Restate all of the entries exactly, each line as it stands.

************

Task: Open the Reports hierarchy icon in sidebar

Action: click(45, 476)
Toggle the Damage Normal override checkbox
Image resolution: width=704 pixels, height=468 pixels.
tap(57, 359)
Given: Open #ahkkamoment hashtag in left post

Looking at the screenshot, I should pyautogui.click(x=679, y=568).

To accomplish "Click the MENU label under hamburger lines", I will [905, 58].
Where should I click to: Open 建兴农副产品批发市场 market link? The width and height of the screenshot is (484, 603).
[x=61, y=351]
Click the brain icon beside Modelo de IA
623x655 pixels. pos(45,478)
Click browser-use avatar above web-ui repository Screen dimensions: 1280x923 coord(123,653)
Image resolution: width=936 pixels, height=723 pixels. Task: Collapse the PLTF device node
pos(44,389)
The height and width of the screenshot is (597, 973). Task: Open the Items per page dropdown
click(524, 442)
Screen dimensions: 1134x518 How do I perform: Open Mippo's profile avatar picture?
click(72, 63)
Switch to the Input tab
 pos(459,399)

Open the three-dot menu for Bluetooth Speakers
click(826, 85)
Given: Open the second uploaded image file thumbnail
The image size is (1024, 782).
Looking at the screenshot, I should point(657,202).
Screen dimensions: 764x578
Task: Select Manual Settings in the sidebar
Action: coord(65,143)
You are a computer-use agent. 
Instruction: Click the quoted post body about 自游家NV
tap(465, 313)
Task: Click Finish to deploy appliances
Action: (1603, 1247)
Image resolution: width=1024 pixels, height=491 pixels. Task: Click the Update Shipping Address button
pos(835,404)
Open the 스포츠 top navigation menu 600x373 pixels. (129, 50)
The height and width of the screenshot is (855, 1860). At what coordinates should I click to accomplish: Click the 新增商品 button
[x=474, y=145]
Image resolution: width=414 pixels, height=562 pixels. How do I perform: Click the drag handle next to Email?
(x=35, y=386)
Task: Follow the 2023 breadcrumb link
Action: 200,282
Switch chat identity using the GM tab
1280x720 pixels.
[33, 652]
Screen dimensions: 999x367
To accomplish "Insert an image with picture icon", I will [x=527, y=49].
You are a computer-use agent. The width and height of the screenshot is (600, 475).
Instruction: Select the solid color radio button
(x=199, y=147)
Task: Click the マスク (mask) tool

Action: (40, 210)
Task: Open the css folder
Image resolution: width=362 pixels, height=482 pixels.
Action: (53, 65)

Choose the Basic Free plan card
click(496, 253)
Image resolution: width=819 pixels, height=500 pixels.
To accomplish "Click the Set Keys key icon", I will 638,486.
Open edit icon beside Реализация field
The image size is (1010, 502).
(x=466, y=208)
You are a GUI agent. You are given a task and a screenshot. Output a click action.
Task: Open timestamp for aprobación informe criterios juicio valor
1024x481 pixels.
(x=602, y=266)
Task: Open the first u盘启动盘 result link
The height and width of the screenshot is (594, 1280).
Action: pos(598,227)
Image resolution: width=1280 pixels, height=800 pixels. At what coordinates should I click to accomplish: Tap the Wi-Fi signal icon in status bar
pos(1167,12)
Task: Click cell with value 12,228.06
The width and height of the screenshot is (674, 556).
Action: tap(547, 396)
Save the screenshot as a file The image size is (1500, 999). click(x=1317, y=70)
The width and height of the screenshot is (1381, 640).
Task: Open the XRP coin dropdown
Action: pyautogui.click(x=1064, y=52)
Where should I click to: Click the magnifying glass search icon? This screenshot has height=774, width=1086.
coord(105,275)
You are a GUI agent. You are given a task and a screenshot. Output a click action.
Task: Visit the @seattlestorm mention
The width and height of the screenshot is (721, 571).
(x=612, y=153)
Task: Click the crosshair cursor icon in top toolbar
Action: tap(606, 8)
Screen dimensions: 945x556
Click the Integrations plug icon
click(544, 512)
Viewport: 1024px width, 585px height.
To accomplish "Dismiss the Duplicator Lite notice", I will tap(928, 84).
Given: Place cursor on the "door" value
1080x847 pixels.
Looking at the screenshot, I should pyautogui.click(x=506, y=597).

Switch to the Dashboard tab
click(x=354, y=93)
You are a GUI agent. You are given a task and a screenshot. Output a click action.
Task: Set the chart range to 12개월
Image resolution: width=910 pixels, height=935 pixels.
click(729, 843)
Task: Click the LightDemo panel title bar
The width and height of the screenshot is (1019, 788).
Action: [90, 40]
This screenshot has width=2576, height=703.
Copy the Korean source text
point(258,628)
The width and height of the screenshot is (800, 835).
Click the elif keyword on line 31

************

**Solution to this exercise**
Task: Open the Reports hierarchy icon in sidebar

Action: click(45, 476)
Toggle the Damage Normal override checkbox
Image resolution: width=704 pixels, height=468 pixels.
tap(57, 359)
Given: Open #ahkkamoment hashtag in left post

Looking at the screenshot, I should pyautogui.click(x=679, y=568).

To accomplish "Click the MENU label under hamburger lines", I will [905, 58].
Where should I click to: Open 建兴农副产品批发市场 market link? The width and height of the screenshot is (484, 603).
[x=61, y=351]
Click the brain icon beside Modelo de IA
623x655 pixels. pos(45,478)
Click browser-use avatar above web-ui repository Screen dimensions: 1280x923 coord(123,653)
Image resolution: width=936 pixels, height=723 pixels. Task: Collapse the PLTF device node
pos(44,389)
The height and width of the screenshot is (597, 973). Task: Open the Items per page dropdown
click(524, 442)
Screen dimensions: 1134x518 How do I perform: Open Mippo's profile avatar picture?
click(72, 63)
Switch to the Input tab
 pos(459,399)

Open the three-dot menu for Bluetooth Speakers
click(826, 85)
Given: Open the second uploaded image file thumbnail
The image size is (1024, 782).
Looking at the screenshot, I should point(657,202).
Screen dimensions: 764x578
Task: Select Manual Settings in the sidebar
Action: coord(65,143)
You are a computer-use agent. 
Instruction: Click the quoted post body about 自游家NV
tap(465, 313)
Task: Click Finish to deploy appliances
Action: (1603, 1247)
Image resolution: width=1024 pixels, height=491 pixels. Task: Click the Update Shipping Address button
pos(835,404)
Open the 스포츠 top navigation menu 600x373 pixels. (129, 50)
The height and width of the screenshot is (855, 1860). At what coordinates should I click to accomplish: Click the 新增商品 button
[x=474, y=145]
Image resolution: width=414 pixels, height=562 pixels. How do I perform: Click the drag handle next to Email?
(x=35, y=386)
Task: Follow the 2023 breadcrumb link
Action: 200,282
Switch chat identity using the GM tab
1280x720 pixels.
[33, 652]
Screen dimensions: 999x367
To accomplish "Insert an image with picture icon", I will [x=527, y=49].
You are a computer-use agent. The width and height of the screenshot is (600, 475).
Instruction: Select the solid color radio button
(x=199, y=147)
Task: Click the マスク (mask) tool

Action: (40, 210)
Task: Open the css folder
Image resolution: width=362 pixels, height=482 pixels.
Action: (53, 65)

Choose the Basic Free plan card
click(496, 253)
Image resolution: width=819 pixels, height=500 pixels.
To accomplish "Click the Set Keys key icon", I will 638,486.
Open edit icon beside Реализация field
The image size is (1010, 502).
(x=466, y=208)
You are a GUI agent. You are given a task and a screenshot. Output a click action.
Task: Open timestamp for aprobación informe criterios juicio valor
1024x481 pixels.
(x=602, y=266)
Task: Open the first u盘启动盘 result link
The height and width of the screenshot is (594, 1280).
Action: pos(598,227)
Image resolution: width=1280 pixels, height=800 pixels. At what coordinates should I click to accomplish: Tap the Wi-Fi signal icon in status bar
pos(1167,12)
Task: Click cell with value 12,228.06
The width and height of the screenshot is (674, 556).
Action: tap(547, 396)
Save the screenshot as a file The image size is (1500, 999). click(x=1317, y=70)
The width and height of the screenshot is (1381, 640).
Task: Open the XRP coin dropdown
Action: pyautogui.click(x=1064, y=52)
Where should I click to: Click the magnifying glass search icon? This screenshot has height=774, width=1086.
coord(105,275)
You are a GUI agent. You are given a task and a screenshot. Output a click action.
Task: Visit the @seattlestorm mention
The width and height of the screenshot is (721, 571).
(x=612, y=153)
Task: Click the crosshair cursor icon in top toolbar
Action: tap(606, 8)
Screen dimensions: 945x556
Click the Integrations plug icon
click(544, 512)
Viewport: 1024px width, 585px height.
To accomplish "Dismiss the Duplicator Lite notice", I will tap(928, 84).
Given: Place cursor on the "door" value
1080x847 pixels.
Looking at the screenshot, I should pyautogui.click(x=506, y=597).

Switch to the Dashboard tab
click(x=354, y=93)
You are a GUI agent. You are given a task and a screenshot. Output a click action.
Task: Set the chart range to 12개월
Image resolution: width=910 pixels, height=935 pixels.
click(729, 843)
Task: Click the LightDemo panel title bar
The width and height of the screenshot is (1019, 788).
Action: [90, 40]
This screenshot has width=2576, height=703.
Copy the Korean source text
point(258,628)
The width and height of the screenshot is (800, 835).
Click the elif keyword on line 31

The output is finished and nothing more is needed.